Search the data below, and report every line in which "agent" occurs.

[Data excerpts]
*-*-*
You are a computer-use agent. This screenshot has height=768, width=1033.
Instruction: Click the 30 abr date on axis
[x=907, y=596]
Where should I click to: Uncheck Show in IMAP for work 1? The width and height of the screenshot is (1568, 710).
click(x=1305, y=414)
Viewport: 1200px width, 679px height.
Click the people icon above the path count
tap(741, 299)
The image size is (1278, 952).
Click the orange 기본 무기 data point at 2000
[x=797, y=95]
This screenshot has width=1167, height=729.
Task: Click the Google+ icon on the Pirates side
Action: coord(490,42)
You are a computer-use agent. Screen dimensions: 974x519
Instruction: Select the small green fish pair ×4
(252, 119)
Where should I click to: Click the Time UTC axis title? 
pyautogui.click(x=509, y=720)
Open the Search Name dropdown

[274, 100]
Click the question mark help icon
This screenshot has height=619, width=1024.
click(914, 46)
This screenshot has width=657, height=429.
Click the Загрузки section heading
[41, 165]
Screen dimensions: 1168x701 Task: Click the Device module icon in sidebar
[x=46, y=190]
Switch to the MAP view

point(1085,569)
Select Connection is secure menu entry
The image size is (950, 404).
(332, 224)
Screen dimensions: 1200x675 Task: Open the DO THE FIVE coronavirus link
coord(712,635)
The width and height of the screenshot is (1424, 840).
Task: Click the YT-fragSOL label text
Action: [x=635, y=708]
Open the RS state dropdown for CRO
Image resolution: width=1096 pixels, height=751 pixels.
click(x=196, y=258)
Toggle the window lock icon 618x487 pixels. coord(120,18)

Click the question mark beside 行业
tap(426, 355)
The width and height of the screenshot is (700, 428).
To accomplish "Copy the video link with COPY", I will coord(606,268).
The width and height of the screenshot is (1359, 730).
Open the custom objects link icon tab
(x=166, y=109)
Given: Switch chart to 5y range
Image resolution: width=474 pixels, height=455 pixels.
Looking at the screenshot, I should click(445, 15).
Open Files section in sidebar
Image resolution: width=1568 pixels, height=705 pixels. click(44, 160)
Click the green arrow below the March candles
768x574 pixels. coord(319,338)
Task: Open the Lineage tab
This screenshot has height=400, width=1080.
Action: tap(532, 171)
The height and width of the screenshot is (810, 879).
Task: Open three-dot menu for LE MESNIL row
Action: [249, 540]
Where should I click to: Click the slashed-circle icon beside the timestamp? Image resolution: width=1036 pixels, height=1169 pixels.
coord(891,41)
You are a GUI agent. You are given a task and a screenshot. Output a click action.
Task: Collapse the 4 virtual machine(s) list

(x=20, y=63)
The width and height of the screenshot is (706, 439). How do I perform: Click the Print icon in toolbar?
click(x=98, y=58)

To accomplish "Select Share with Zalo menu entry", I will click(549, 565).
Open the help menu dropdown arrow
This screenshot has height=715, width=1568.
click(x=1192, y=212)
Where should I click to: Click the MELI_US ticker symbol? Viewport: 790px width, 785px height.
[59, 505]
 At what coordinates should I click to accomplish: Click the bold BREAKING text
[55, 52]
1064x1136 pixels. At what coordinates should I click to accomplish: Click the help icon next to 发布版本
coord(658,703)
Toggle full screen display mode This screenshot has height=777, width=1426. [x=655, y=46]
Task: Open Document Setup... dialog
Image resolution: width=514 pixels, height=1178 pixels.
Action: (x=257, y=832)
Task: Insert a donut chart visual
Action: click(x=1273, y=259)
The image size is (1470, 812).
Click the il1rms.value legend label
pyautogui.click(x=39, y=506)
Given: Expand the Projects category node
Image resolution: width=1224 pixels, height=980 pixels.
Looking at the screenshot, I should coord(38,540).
*-*-*
COMPLETED EXERCISE:
You are a computer-use agent. This screenshot has height=768, width=1033.
You are a computer-use agent. Screen dimensions: 974x519
You are a GUI agent. You are given a task and a screenshot. Output a click action.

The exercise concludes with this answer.